What if you made an interactive short film with a Google Street View style camera, where the viewer could freely look around through the entire movie. It would be like one of the cut scenes from Metal Gear 4 where you can drive the little robot cam around as the guys in the station have a conversation. Except this would be live action.
You would have to have one man on camera, and all the mics would need to be internalized somehow, so no boom operators. No crew of any kind, really, since all angles need to be visible. The director would probably have to be the camera man.
Obviously the cinematography would be limited, and mostly left up to the viewer. You could cut between shots and scenes, and even camera placement, but angles would be in the audience' hands. For the sake of avoiding disorientation, it would probably be best to have one continuous camera shot per scene.

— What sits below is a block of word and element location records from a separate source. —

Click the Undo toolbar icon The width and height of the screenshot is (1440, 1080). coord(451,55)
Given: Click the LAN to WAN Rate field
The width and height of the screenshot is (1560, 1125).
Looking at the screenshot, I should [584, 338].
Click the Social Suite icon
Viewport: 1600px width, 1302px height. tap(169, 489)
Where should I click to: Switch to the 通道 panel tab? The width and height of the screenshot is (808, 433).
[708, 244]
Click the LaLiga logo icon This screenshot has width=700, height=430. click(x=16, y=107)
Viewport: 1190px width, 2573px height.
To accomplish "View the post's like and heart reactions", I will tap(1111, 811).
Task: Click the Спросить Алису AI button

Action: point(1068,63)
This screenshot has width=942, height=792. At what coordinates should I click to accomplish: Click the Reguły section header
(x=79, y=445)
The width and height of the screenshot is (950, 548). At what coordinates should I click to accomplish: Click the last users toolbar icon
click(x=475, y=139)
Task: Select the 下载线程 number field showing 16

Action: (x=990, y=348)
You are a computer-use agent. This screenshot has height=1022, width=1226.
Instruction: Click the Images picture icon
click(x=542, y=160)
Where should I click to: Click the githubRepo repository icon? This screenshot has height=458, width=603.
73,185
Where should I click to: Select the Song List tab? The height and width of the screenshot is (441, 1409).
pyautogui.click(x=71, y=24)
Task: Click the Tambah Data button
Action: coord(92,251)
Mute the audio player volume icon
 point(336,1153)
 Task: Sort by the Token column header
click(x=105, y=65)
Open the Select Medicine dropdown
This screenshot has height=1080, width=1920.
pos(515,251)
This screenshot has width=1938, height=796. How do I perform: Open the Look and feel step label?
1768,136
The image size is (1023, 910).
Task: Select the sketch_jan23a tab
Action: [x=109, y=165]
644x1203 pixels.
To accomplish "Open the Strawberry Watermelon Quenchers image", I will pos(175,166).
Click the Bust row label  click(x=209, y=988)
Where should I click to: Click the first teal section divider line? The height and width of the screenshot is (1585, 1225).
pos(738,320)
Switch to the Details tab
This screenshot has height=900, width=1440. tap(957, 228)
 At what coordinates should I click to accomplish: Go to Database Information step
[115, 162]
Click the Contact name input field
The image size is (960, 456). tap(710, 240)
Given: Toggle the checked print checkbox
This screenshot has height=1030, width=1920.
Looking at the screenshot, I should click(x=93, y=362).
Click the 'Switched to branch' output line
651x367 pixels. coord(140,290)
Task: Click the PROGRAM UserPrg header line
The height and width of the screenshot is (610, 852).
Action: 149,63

The camera, of course, would have to shoot video and link every angle in every frame together pretty seamlessly for looking around. It might take quite a bit of processing power to stream it all at once. And you would need some type of software to run it, with controls for looking around, for playing, pausing, stopping, rewinding, and fast-forwarding, etc. It would also probably need a pre-recorded auto-pilot mode that looks around for the audience, if nobody wants to control the camera.
It's likely too much work with too little reward right now, but maybe someday.
Edit: Wow, it's actually happened. Not a feature film, but the camera does exist!